Passage fourni
━━━━━━

Selon le dernier baromètre « Sobriétés et Modes de Vie », sorti en novembre 2023, 83 % des Français et Françaises estiment que nous consommons trop. Les spots publicitaires de l’Ademe, diffusés du 14 novembre au 4 décembre sur les chaînes de télévision, peuvent donc toucher une fraction significative de la population.

Le ministre de la transition Christophe Béchu a tenu à dédramatiser l’affaire en disant que les spots ne représentent que « 0,2 % du temps d’antenne publicitaire ». Toutefois, si des spots prônant la sobriété ne sont visibles que pendant une petite fraction du temps d’antenne, se pose la question de leur efficacité.

━━━━━━

Traduisez en anglais, s'il vous plaît, cette phrase du passage fourni sur les spots de l'Ademe : « Le ministre de la transition Christophe Béchu a tenu à dédramatiser l'affaire en disant que les spots ne représentent que “0,2 % du temps d'antenne publicitaire”. »

Extrait de données
━━━━━━

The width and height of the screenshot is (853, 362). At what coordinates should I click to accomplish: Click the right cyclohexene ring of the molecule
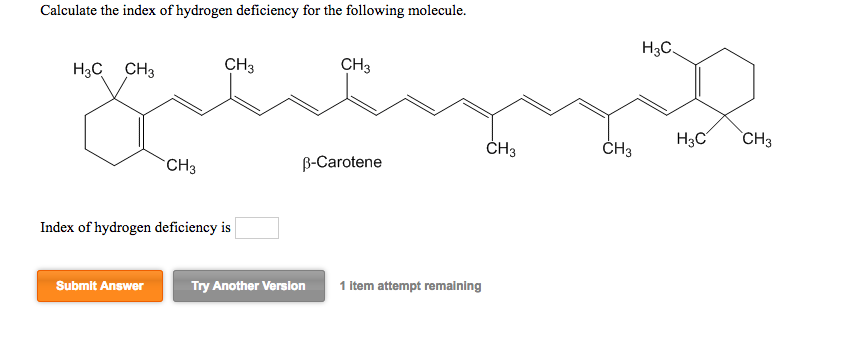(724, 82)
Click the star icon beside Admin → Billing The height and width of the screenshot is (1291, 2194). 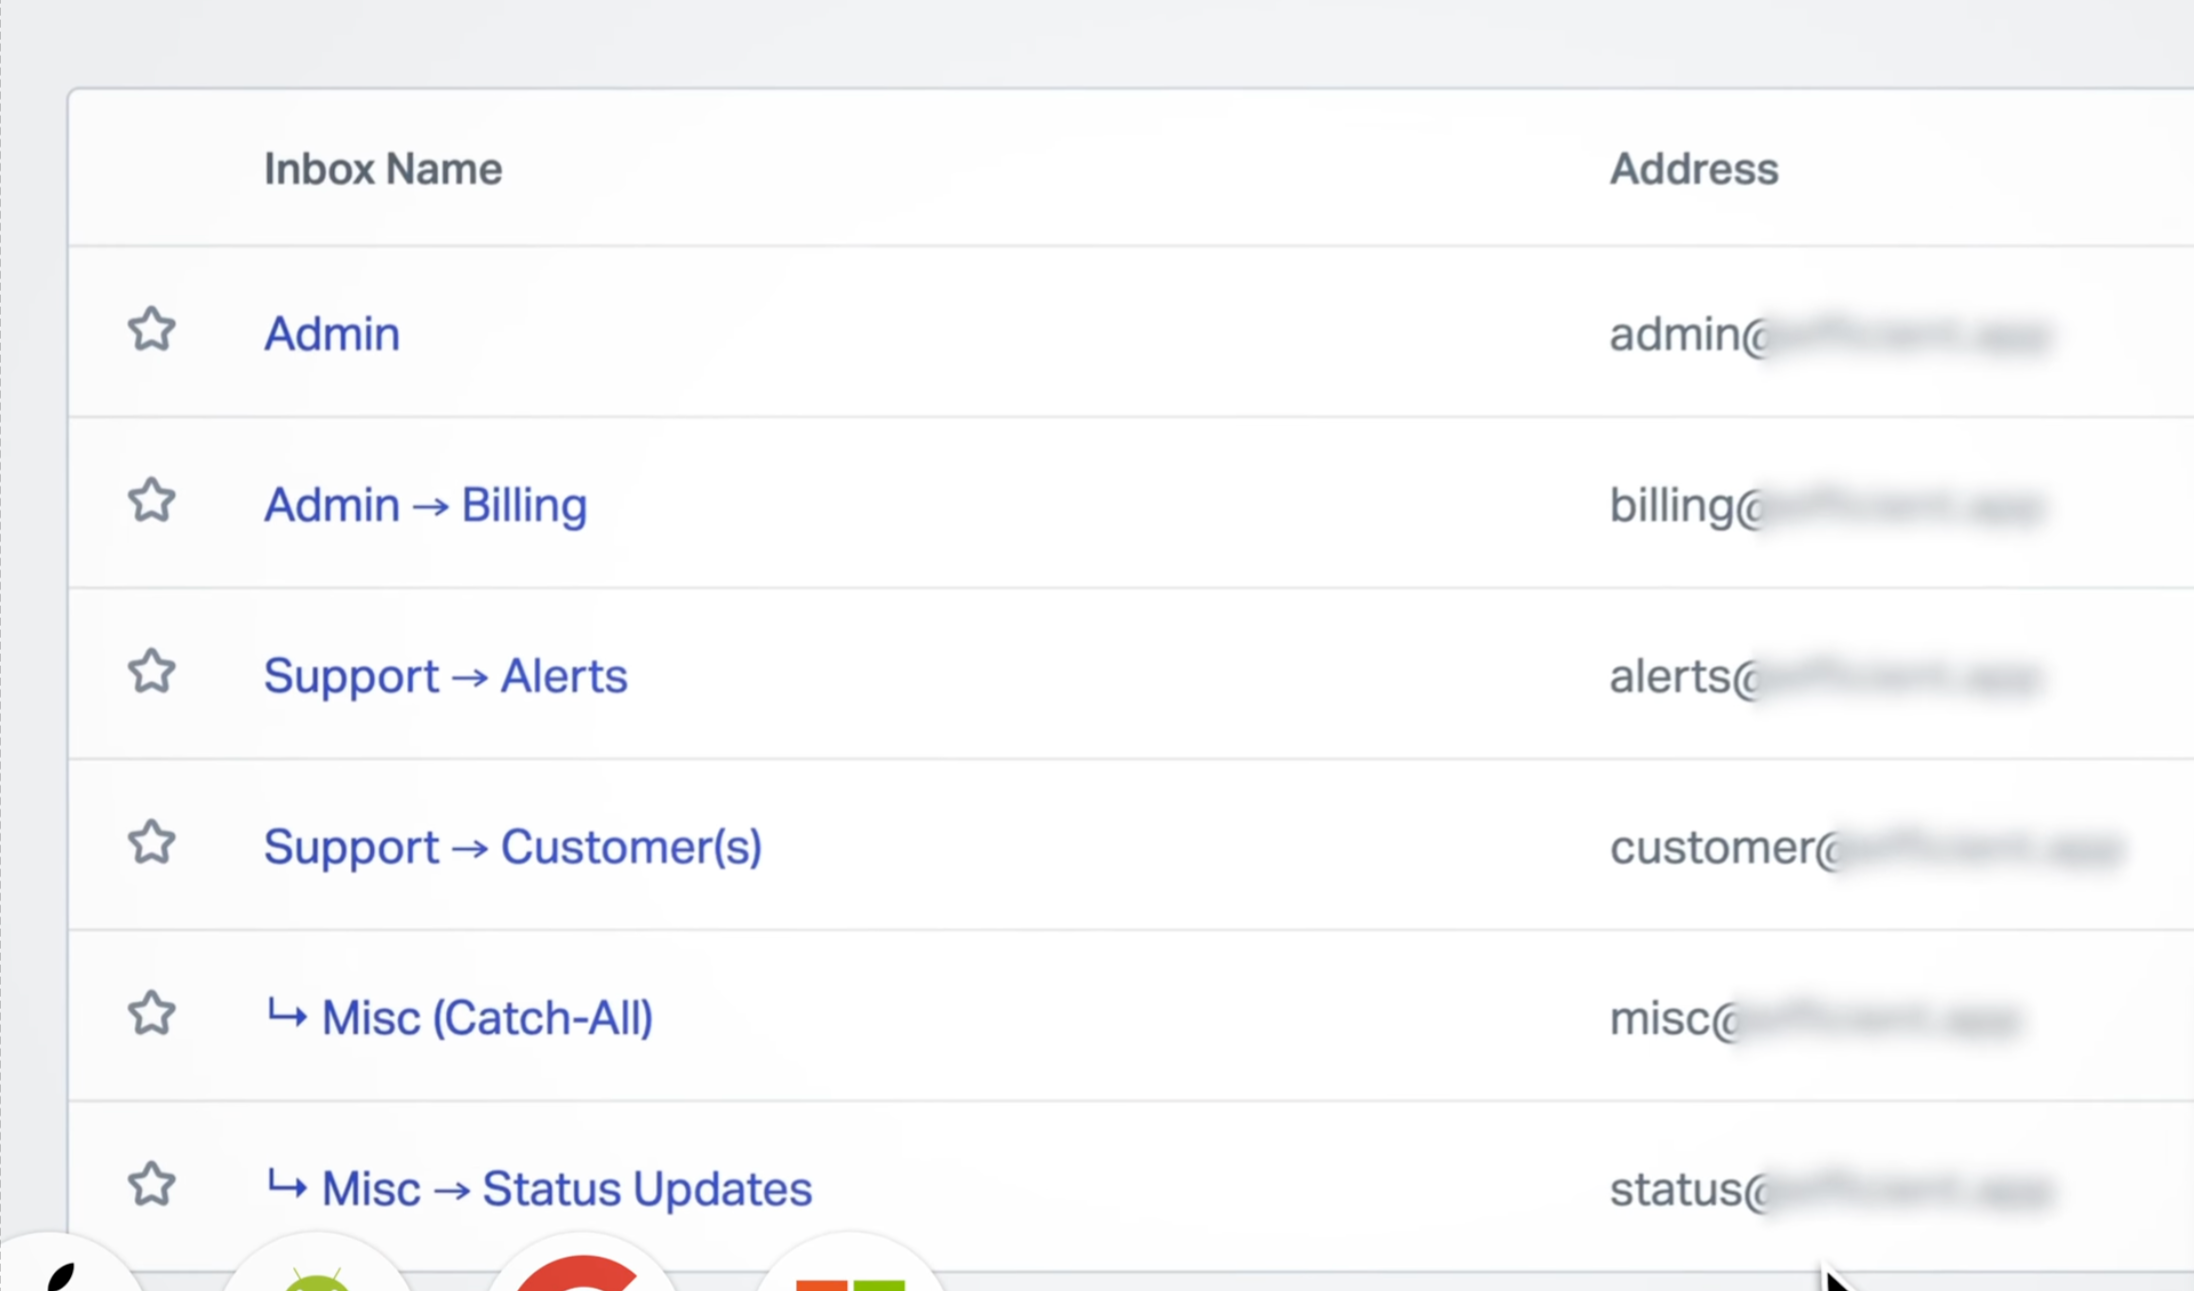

━━━━━━

La réponse
Transition Minister Christophe Béchu made a point of playing down the matter by saying that the ads account for only "0.2% of advertising airtime."